Claire Gillan brings expertise in computational modeling and large web-based cognitive research to GBHI, where she leverages these techniques to better understand and treat mental health problems in older adults. One of the key challenges in treating mental health problems is the high degree of variability in therapy response. Because it is difficult to determine which individual will respond to which treatment, clinicians must rely on trial and error to find something that works. This lack of precision means that people remain symptomatic for longer than necessary and suffer physical side effects that can be particularly serious in older adults. A key goal of the Gillan lab is to identify cognitive and neural markers of treatment response using baseline measurements in prospective studies. Given the size and scope of the problem worldwide, even a moderate improvement in treatment allocation would have an enormous impact on health services and patient wellbeing. Gillan uses machine learning, computational modeling, brain imaging, and large online studies to achieve these aims.

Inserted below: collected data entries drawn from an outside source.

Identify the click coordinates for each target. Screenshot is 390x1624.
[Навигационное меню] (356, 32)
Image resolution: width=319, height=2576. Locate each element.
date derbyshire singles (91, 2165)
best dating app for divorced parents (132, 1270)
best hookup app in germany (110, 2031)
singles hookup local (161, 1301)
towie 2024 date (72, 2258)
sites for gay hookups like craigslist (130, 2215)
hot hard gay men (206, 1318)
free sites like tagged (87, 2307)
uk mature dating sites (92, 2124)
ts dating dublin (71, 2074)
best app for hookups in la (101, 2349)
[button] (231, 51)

Before joining GBHI, Gillan earned her doctorate degree at the University of Cambridge where her thesis work focused on delineating the neurocognitive basis of obsessive-compulsive disorder (OCD). Her work has led to a shift in thinking away from the traditional view of OCD as a disorder of anxiety and obsession toward one that centers on compulsivity. She was awarded a Sir Henry Wellcome Postdoctoral Fellowship to work at New York University on computational approaches to understanding psychiatry. There she developed a novel approach to psychiatric research that leverages the efficiencies of large-scale data collection and used this approach to define psychiatric dimensions in a data-driven way, based on their relationship to well-defined neurocognitive processes.

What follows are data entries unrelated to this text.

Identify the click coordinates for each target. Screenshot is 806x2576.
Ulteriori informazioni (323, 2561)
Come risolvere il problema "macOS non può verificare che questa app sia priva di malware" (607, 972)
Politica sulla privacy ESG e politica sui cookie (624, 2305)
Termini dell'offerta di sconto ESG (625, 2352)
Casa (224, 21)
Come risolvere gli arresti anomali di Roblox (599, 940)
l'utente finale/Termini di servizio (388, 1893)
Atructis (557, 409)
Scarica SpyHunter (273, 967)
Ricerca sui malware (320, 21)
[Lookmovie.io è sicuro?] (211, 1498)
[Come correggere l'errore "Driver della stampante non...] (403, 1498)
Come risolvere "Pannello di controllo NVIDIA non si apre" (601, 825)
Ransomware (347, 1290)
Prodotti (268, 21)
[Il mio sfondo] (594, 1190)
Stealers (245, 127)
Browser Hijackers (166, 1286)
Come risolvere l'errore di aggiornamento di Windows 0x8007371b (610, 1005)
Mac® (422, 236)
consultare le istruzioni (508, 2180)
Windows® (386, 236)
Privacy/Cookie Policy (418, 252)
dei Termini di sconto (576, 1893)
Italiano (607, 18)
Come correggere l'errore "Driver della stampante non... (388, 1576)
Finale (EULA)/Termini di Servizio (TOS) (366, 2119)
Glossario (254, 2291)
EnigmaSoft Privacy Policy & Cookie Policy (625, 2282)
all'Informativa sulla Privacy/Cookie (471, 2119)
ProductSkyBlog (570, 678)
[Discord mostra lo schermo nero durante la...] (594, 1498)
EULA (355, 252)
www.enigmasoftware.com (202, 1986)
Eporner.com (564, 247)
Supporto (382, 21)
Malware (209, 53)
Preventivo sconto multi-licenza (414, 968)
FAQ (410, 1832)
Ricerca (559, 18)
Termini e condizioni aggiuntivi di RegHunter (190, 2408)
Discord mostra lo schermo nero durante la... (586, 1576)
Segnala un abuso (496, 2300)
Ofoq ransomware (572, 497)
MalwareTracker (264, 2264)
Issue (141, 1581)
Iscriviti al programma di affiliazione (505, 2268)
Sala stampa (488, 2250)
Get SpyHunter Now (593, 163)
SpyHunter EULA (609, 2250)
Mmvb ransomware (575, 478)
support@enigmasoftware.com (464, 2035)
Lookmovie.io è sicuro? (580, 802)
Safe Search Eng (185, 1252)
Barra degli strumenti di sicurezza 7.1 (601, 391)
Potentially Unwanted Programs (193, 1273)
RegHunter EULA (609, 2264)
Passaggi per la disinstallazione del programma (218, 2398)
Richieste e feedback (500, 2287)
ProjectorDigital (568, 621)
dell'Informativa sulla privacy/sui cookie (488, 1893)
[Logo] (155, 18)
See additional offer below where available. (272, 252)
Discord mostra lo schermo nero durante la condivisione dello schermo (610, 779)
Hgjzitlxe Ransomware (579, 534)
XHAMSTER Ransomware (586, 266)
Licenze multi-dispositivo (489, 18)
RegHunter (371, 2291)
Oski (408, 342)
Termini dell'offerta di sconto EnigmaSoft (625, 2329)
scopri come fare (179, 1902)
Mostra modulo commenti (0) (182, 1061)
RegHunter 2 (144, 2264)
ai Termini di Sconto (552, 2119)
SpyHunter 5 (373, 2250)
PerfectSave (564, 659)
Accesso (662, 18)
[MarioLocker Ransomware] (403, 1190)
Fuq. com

As part of GBHI, Gillan will focus on developing scalable interventions and methods for predicting treatment response and disease course using computational modeling and novel experimentation in large heterogeneous samples.
Bio: Claire Gillan is a cognitive psychologist and assistant professor of psychology at Trinity College Dublin. She received a first-class honors degree in psychology from University College Dublin and a doctorate degree in psychology from the University of Cambridge. In 2015, Gillan was awarded the British Association for Psychopharmacology Junior Investigator Award for her work on goal-directed learning in people with obsessive-compulsive disorder, and in 2017, she was awarded a prestigious fellowship from MQ to use machine learning to identify predictors of antidepressant response in psychiatric disorders.